Your objective: Keep the pictures out and restate every record exactly.

Stored data entries:
◆ ◆ ◆ ◆

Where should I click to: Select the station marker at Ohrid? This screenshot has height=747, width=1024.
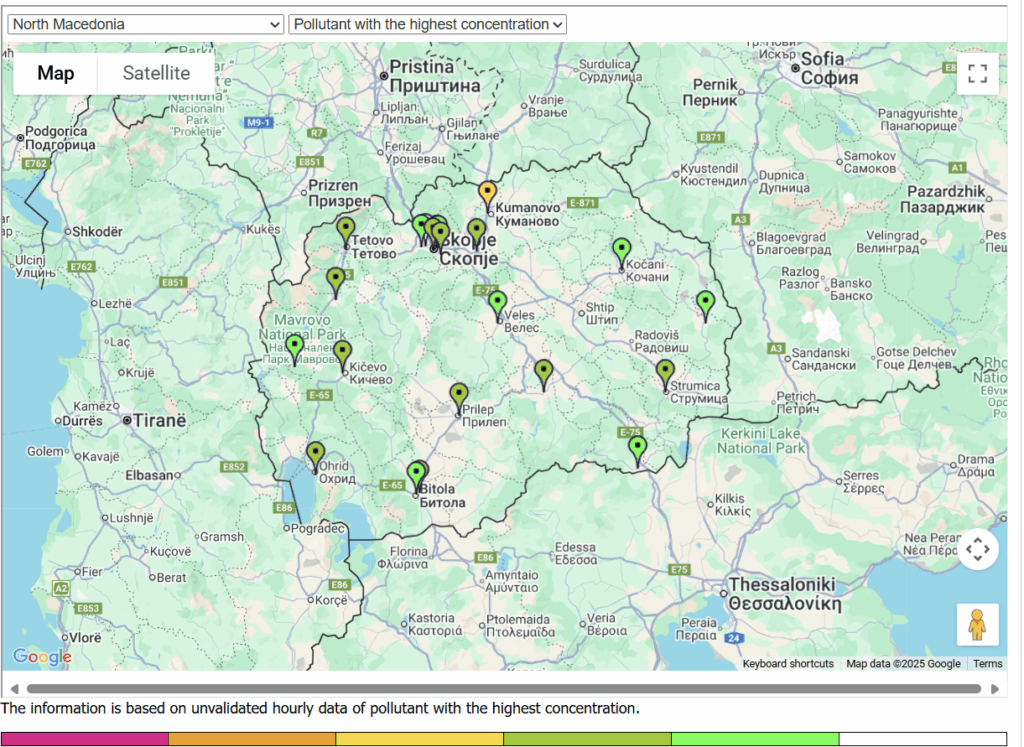(316, 454)
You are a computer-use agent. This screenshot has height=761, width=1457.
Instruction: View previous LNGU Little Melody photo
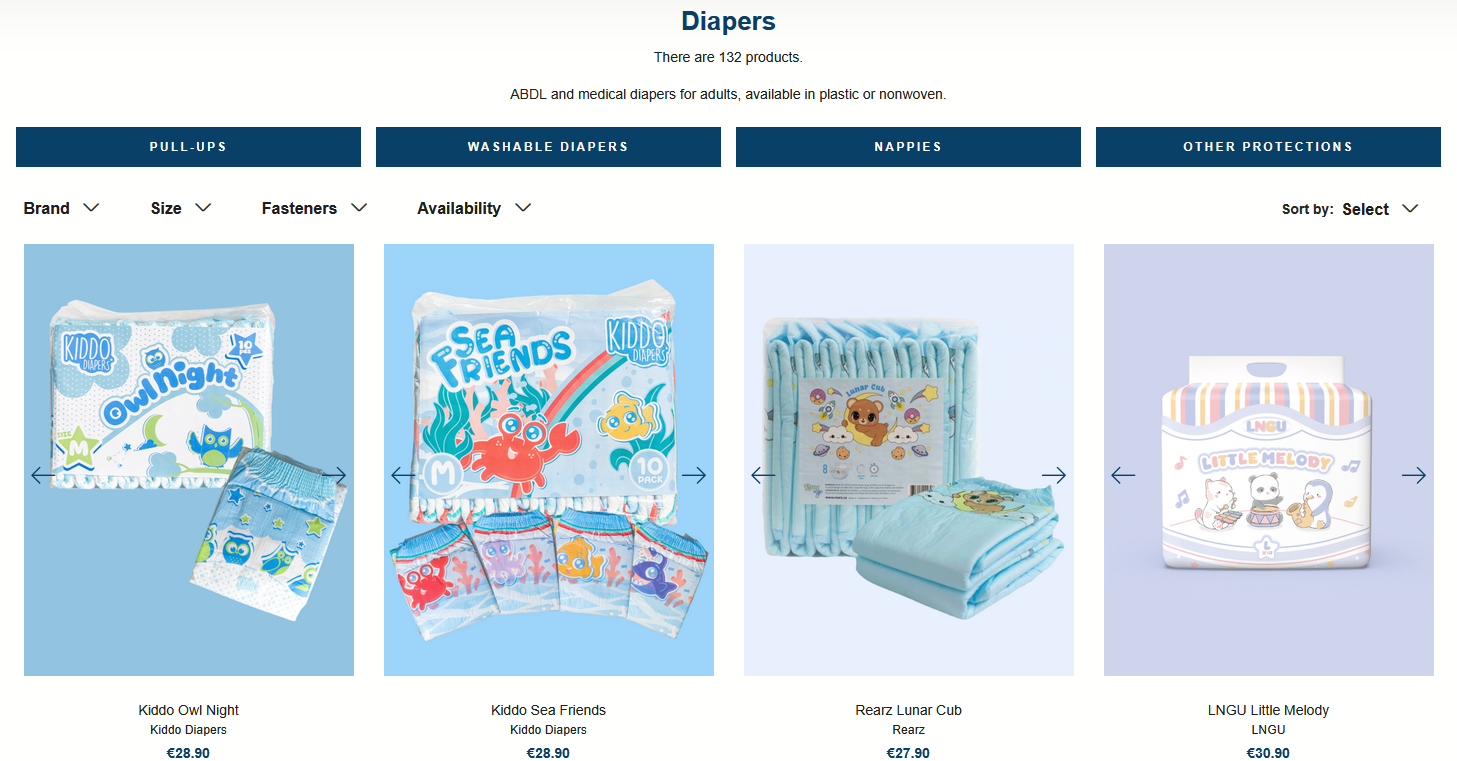tap(1123, 476)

◆ ◆ ◆ ◆

Answer to this exercise:
Where should I click to: Select the station marker at Ohrid? This screenshot has height=747, width=1024.
(316, 454)
You are a computer-use agent. This screenshot has height=761, width=1457.
Instruction: View previous LNGU Little Melody photo
tap(1123, 476)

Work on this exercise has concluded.